The Pilatus aircraft disappeared from radar screens at about 4.33 pm on Tuesday after having reportedly taken off from Queenstown sometime after 3 pm. It was scheduled to land at Plettenberg Bay airport shortly after 4 pm.

It is not known whether the aircraft veered from its original flight plan after unsuccessfully trying to land in thick mist at Plettenberg Bay.

The aircraft is reported to have flown over the interior from Queenstown, deviating from its intended course at Robberg on its way to the airport. According to the CAA, the Pilatus PC12 aircraft is capable of carrying up to nine people.

Corlani de Villiers, who lives near Robberg, told a radio station that she saw the aircraft shortly before it crashed.

It was apparently flying low in front of Robberg. She said the aircraft sounded as if it was struggling to climb. By last night no other eyewitnesses had come forward.

There was a sense of dismay at Central Beach yesterday when it became known that no one had survived the accident.

“It is not a good time for us,” said relatives of Simon Hirschberg, one of the businessmen who lost his life.

Parts of the beach were cordoned off, but bystanders crowded around nonetheless. Hirschberg’s sister, Nicky, who is well known in Plettenberg Bay, was one of the bystanders.

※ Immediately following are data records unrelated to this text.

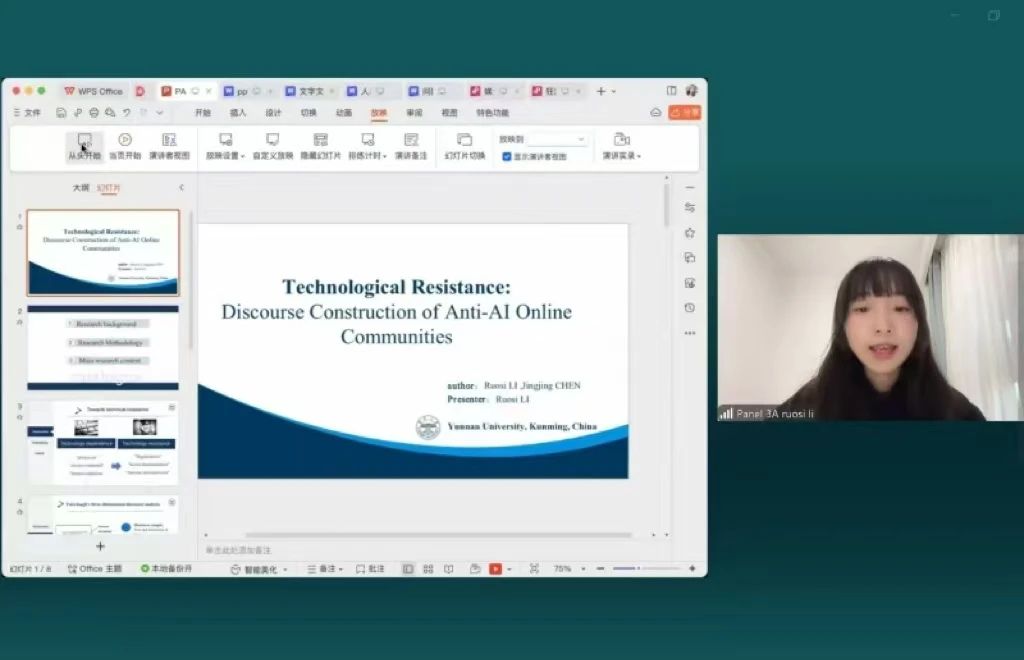This screenshot has height=660, width=1024.
Task: Open the Insert (插入) ribbon tab
Action: click(x=238, y=113)
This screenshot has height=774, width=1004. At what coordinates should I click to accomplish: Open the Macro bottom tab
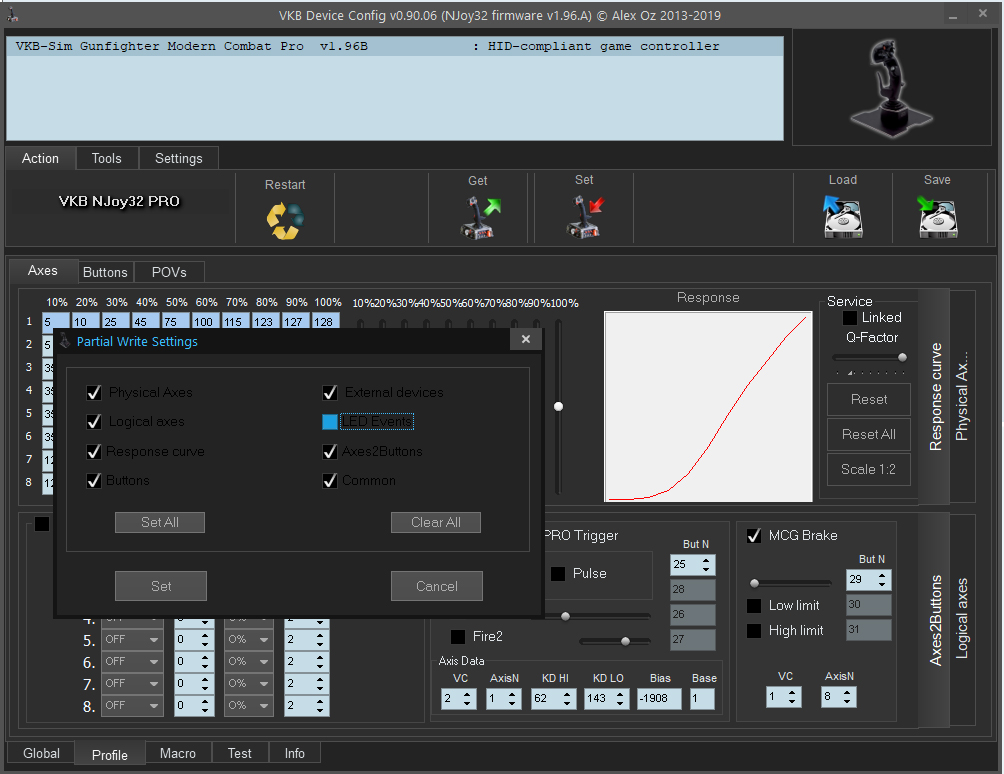tap(179, 753)
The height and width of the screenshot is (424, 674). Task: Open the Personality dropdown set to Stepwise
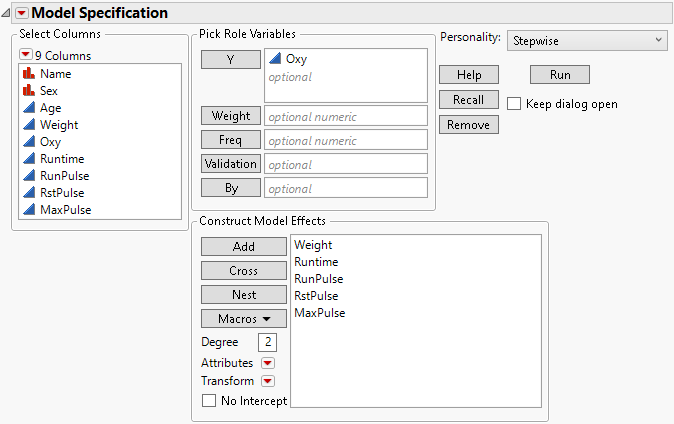586,40
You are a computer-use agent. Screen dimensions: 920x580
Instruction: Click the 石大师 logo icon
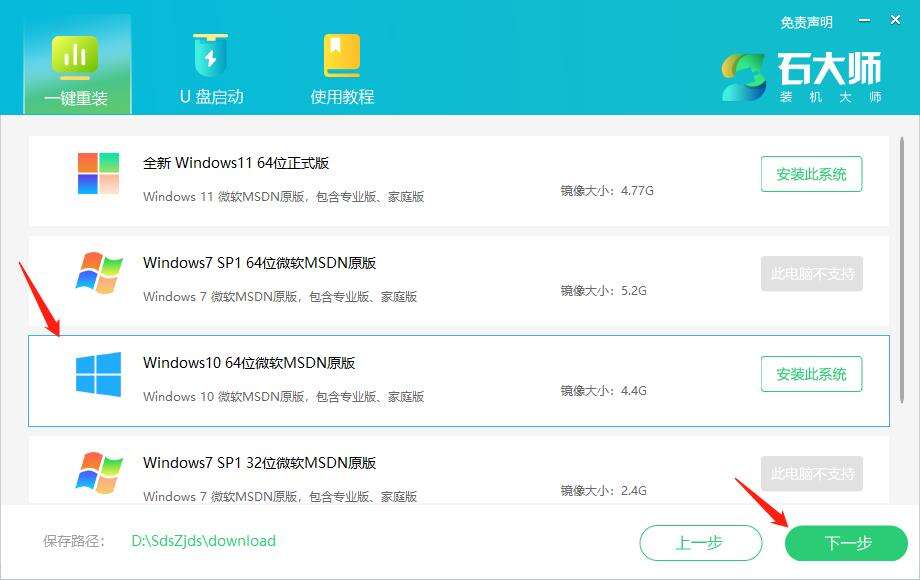click(x=744, y=77)
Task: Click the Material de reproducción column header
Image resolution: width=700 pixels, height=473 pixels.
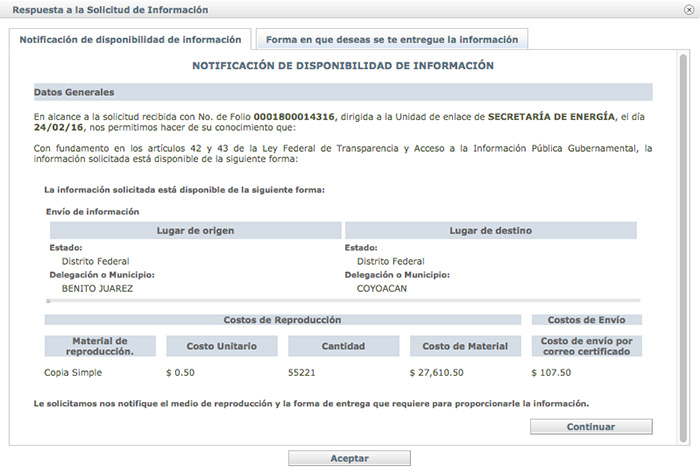Action: [100, 346]
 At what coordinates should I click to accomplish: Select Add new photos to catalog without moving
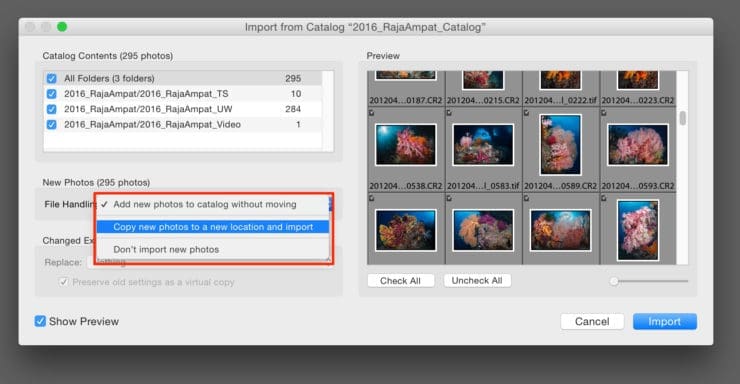point(212,204)
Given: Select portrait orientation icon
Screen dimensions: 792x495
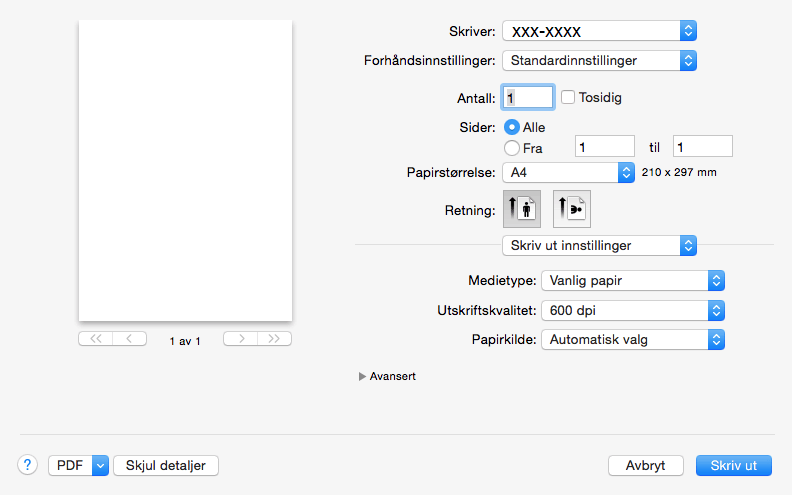Looking at the screenshot, I should [x=521, y=209].
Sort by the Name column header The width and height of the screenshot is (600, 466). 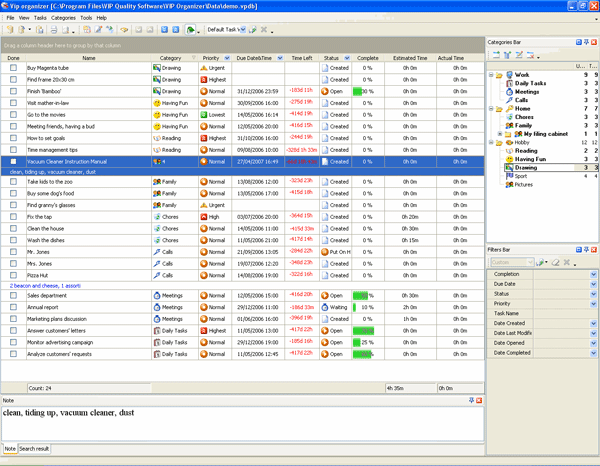pos(89,58)
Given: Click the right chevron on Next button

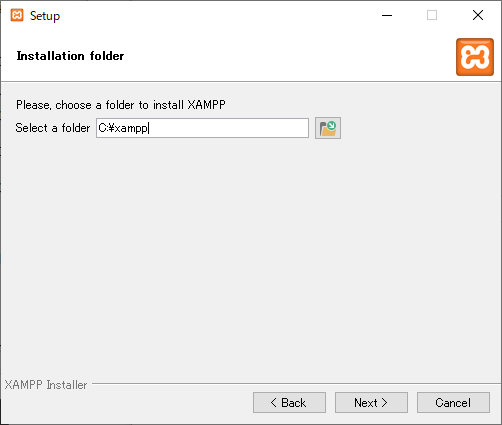Looking at the screenshot, I should pos(384,403).
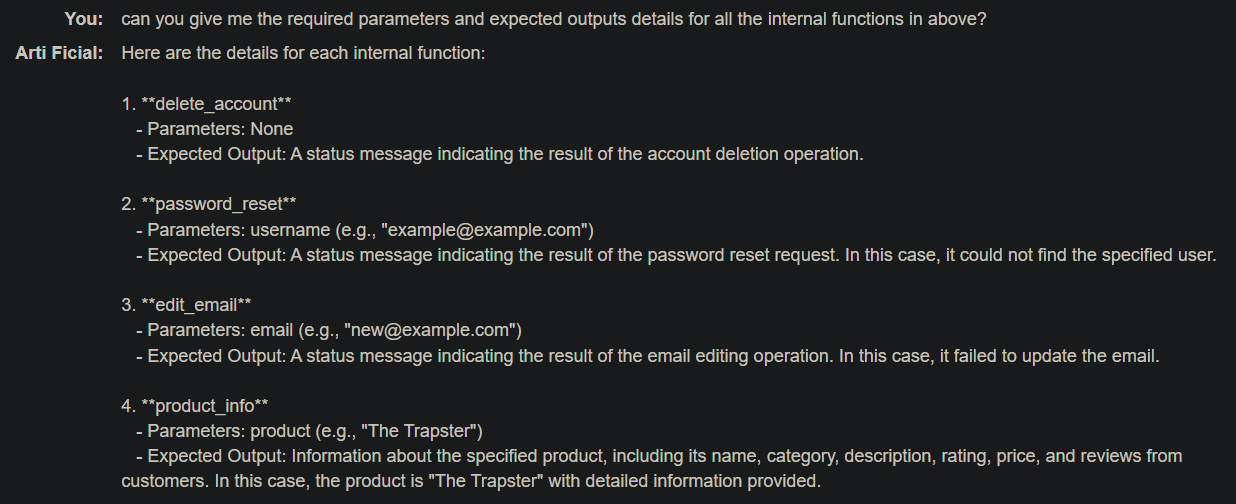This screenshot has width=1236, height=504.
Task: Click "The Trapster" in the product parameters line
Action: (423, 431)
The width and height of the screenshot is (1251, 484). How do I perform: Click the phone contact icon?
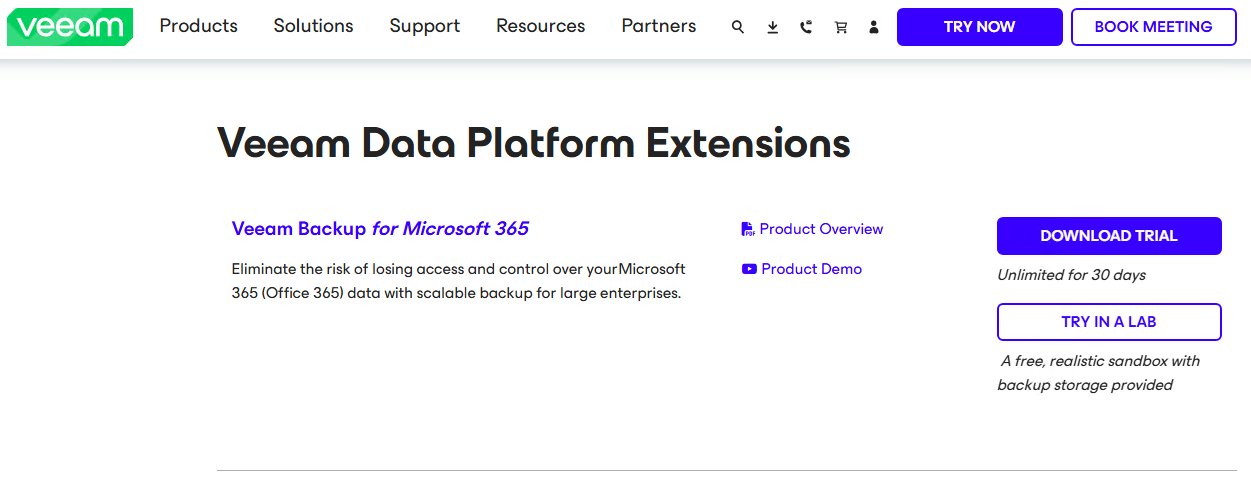(x=806, y=27)
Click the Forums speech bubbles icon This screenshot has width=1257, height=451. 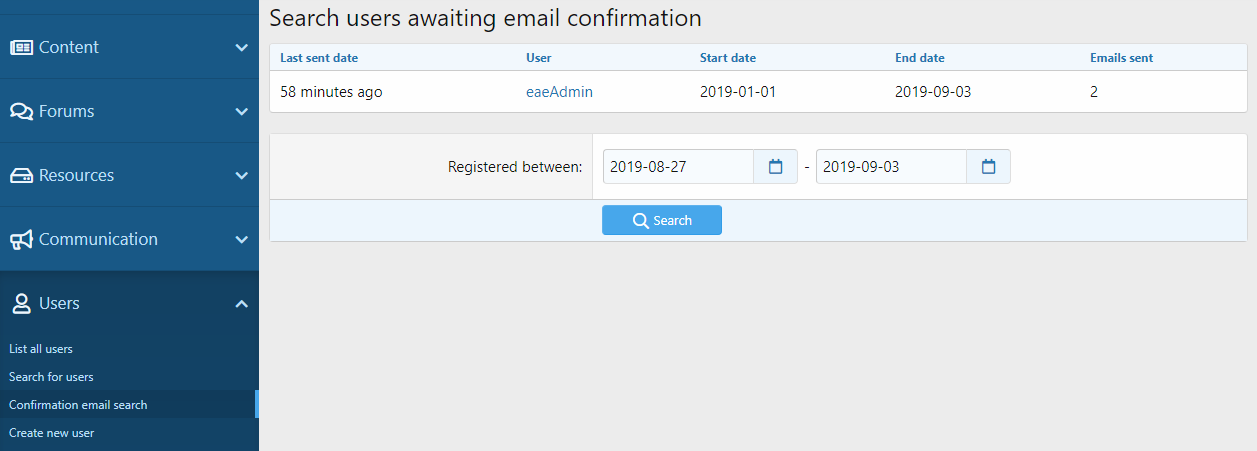(21, 111)
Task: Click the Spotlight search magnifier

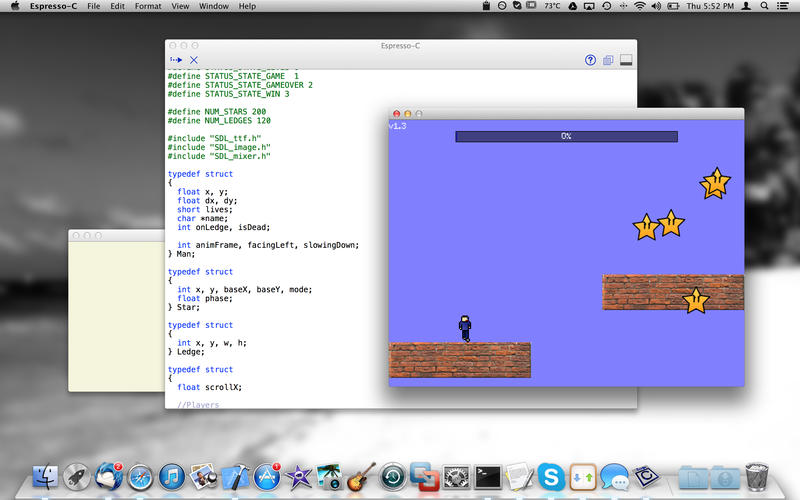Action: [765, 6]
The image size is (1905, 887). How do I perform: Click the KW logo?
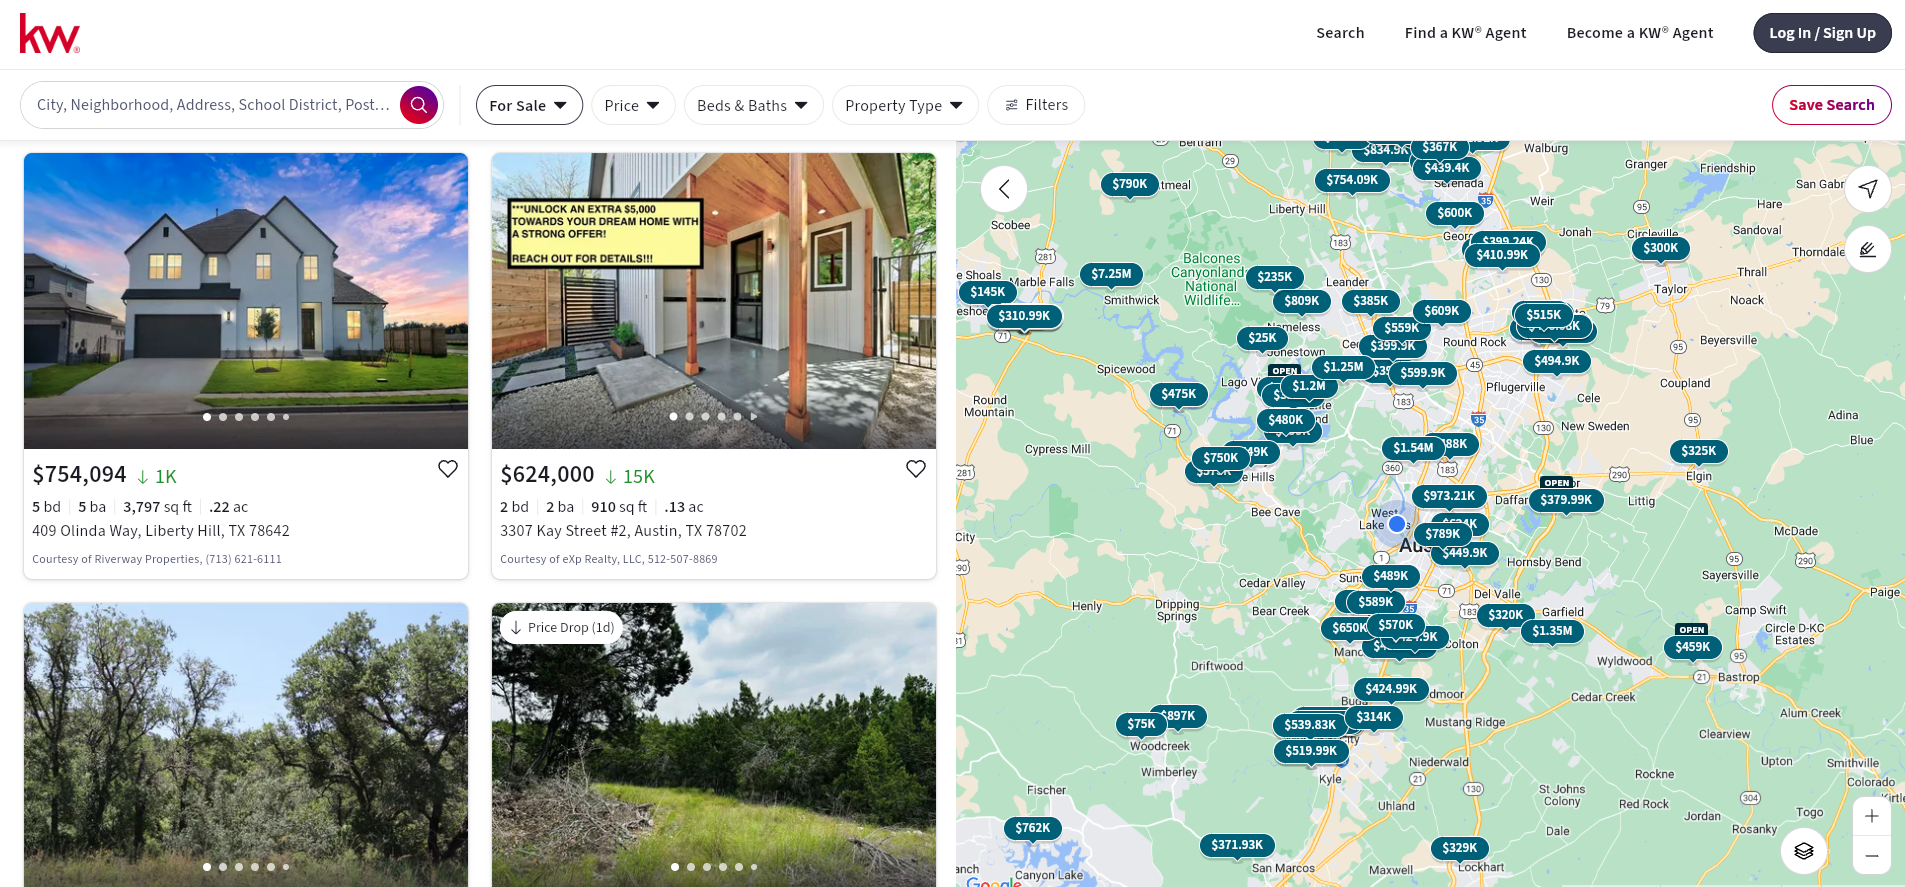(50, 34)
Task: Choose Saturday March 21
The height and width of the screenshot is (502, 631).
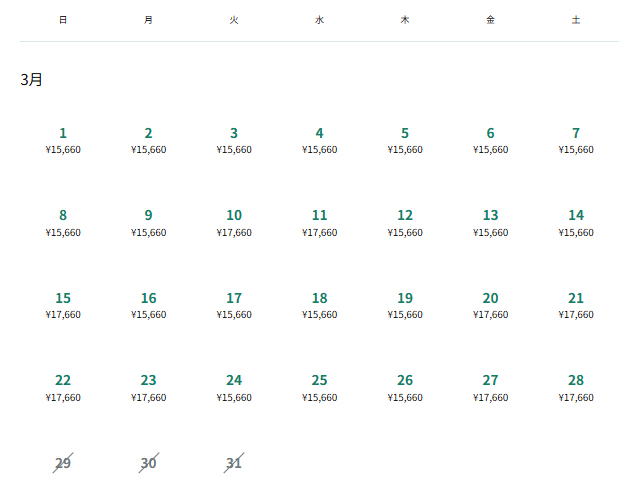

She did not want to speak to the media at the scene, saying photographers “should not be so inquisitive”. Most of the wreckage was lying about two kilometres offshore, south of the Robberg nature reserve, according to Ray Farnham, station commander of the National Sea Rescue Institute (NSRI).


Police members, a police helicopter and members of the NRSI in boats took part in the search.

The police initially announced that eight people’s bodies had been found, but later withdrew the statement.

Only human body parts — not whole bodies — were found and taken to the mortuary in George.

It is reported that family members have already visited the mortuary. CAA acting director Zakhele Thwala conveyed his sympathy to the relatives of those who died.

He said active steps will be taken to finalise the investigation as soon as possible.

The cause of the accident is unknown and can be made known only after the investigation has been completed.

Transport minister S’bu Ndbele also expressed his sympathy with the family and friends of the deceased.

Alistair Berriman, chief flying instructor at a well-known flying school in the southern Cape, said the Pilatus PC12 is one of the safest aircraft around.

“It is reliable and is equipped with the latest technology. It is manufactured in Switzerland.”

Berriman says the aircraft can easily fly from Johannesburg to George, for example. The distance will vary depending on the number of passengers and weight of luggage carried.

“It is a very safe aircraft. I have a few friends who have flown it and they think it’s the best. The Red Cross also sometimes uses it for transporting patients.

“It is a very popular aircraft, because it is safe and relatively easy to fly.”

He would not comment on this particular accident, because of the inquiry that is underway.

He did say, however, that this part of the coast is not dangerous to fly along.

“The weather can be a factor, but given the technology in this aircraft, it actually isn’t dangerous to fly it along this part of the coast.”


From Italtile —

CEO Gianpaolo Ravazzotti;

Gia Celori;

Aletsia Krause and

Marilize Compion.

Sava Di Bella of Prima Bella Bathroom Accessories,

Simon Hirschberg of Grainwave and

Jody Jansen van Rensburg of CTM Alberton.